The first home of Big Fun was located where Jimmy John's Gourmet Sandwiches now stands at 1827 Coventry Road. Empty and run down, Steve Presser deemed the former site of the C-Saw Café, a notorious biker bar, perfect for the new store.
The Pressers brought together many pieces of Cleveland's history to make Big Fun's first home. The floors in the front of the store were redone using wood from the lanes of the Kinsman-Lee Bowling Alley. Madison Five and Dime, which had operated in Lakewood, supplied Big Fun with its fixtures. To display some of their merchandise, the Pressers used 1910s jewelry cases from Taddeo's, a former Little Italy jewelry store. Illuminating the store were light fixtures from Higbee's, a department store that operated in Cleveland from the 1860s to the 1990s.

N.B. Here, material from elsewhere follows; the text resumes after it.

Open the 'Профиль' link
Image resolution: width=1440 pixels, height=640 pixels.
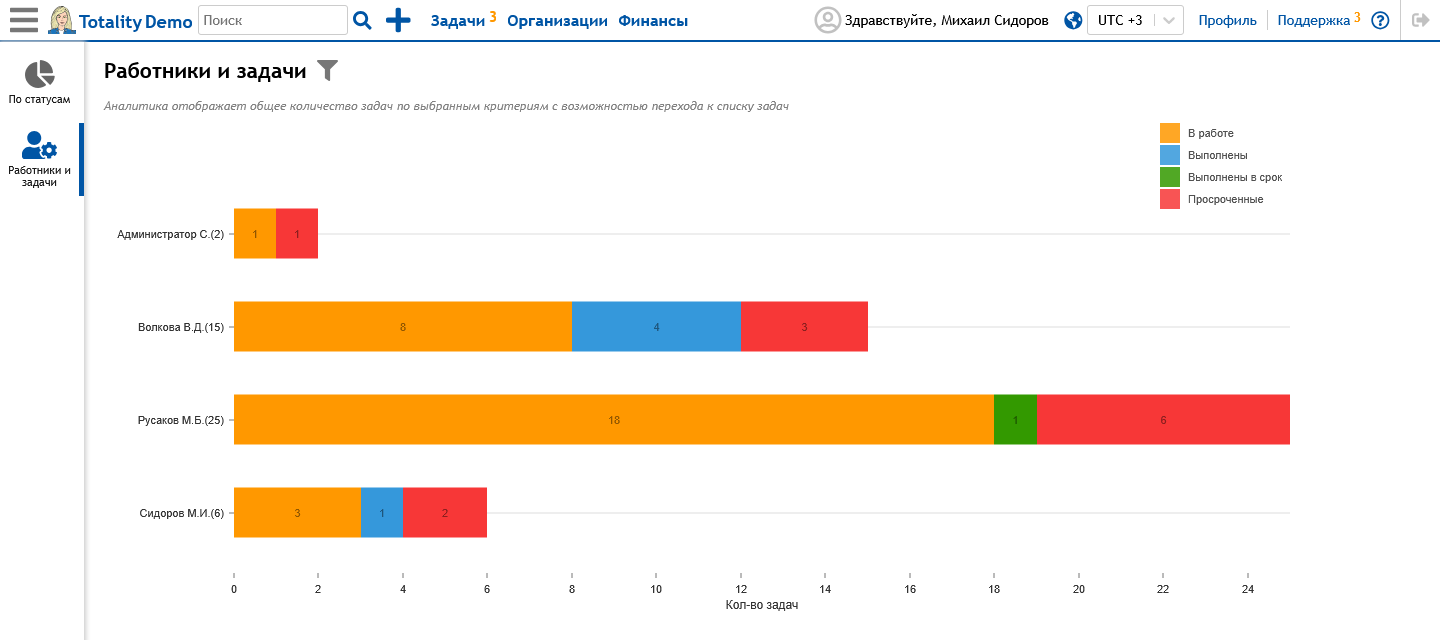pos(1227,20)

Big Fun made—and was filled with—history. Sixty to seventy percent of the store was filled with items Steve Presser has acquired from warehouses: "oodles and oodles of old merchandise," most of it in the original packaging. Presser also bought toys from people's childhoods. G.I. Joes, Star Wars Action Figures, Atari and other older gaming systems, Polly Pockets, and My Little Pony were just a few of the notable items that ensured patrons’ childhoods would never end. Moreover, Big Fun bought and sold toys from as far back as the 1930s. That’s a lot of childhoods.
After Marvin's death in 1998, Steve Presser's mother, Beverly, became his partner until she passed away in 2005. “I was so happy to be able to work with both of them,” Steve recalled. “It was a real 'mom and pop' shop.”
In 2005, Steve Presser moved Big Fun to a much larger location across the street: the former space of High Tide, Rock Bottom at 1814 Coventry Road. Along with his merchandise, Presser brought over the old store's light fixtures, photo booth, glass cases, signs, the circus-like awning, and an enormous refrigerator retrieved from a mansion in Shaker Heights. In 2018, after more than a quarter century, Big Fun pulled up stakes from Coventry Village and reopened in partnership with B. A. Sweetie Candy in a new "lifestyle center" in Orange Village.